Figure 1 shows the deployment with two IP subnets. An access router
(AR) and several base stations (BSs) form a single subnet. In this
case, the movement between BSs does not always require IP mobility.
The handover from BS1 to BS2, or within same subnet, can be carried
out using link layer mobility without IP mobility.

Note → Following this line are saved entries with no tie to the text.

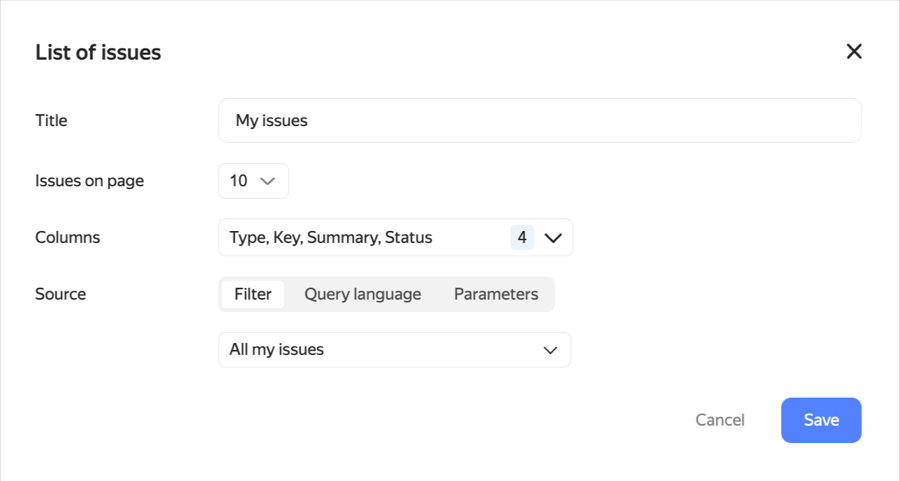Screen dimensions: 900x481
Task: Click the List of issues heading
Action: pos(98,52)
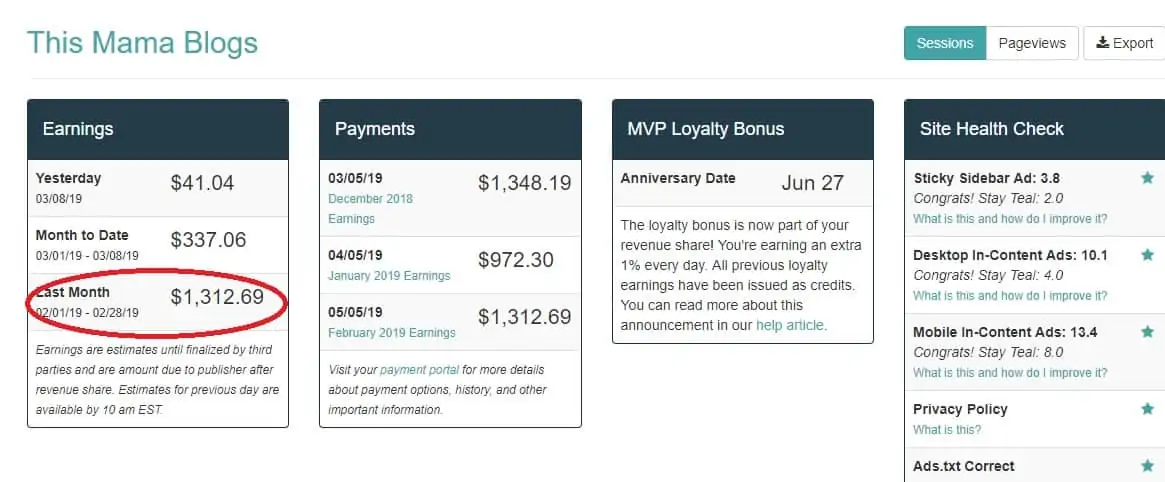
Task: Open Desktop In-Content Ads improvement help link
Action: coord(1010,296)
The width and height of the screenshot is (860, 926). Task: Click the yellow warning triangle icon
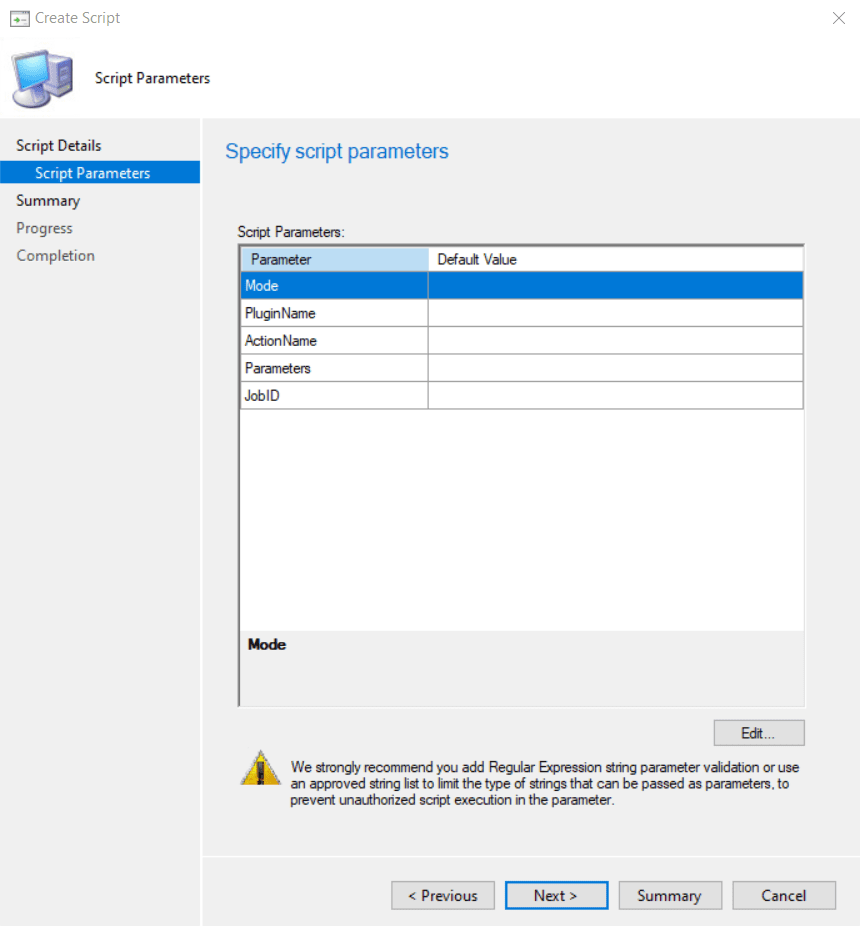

However, the
handover from BS5 to BS6 may require IP mobility since they belong to
the different subnets respectively.
/-------------------------------------\
| IP Backbone |
\-------------------------------------/
| |
/-----------\ /-----------\
| AR1 | | AR2 |
\-----------/ \-----------/
/ / | \ \ / / | \ \
/ / | \ \ / / | \ \
/ | | | \ / | | | \
BS1 BS2 BS3 BS4 BS5 BS6 BS7 BS8 BS9 BS10
Figure 1. The 802.16e deployment architecture in a centralized manner
Figure 2 represents an alternative 802.16e deployment where a subnet
consists of only single AR and single BS. In this case, a BS may be
integrated with an AR, composing one box in view of implementation.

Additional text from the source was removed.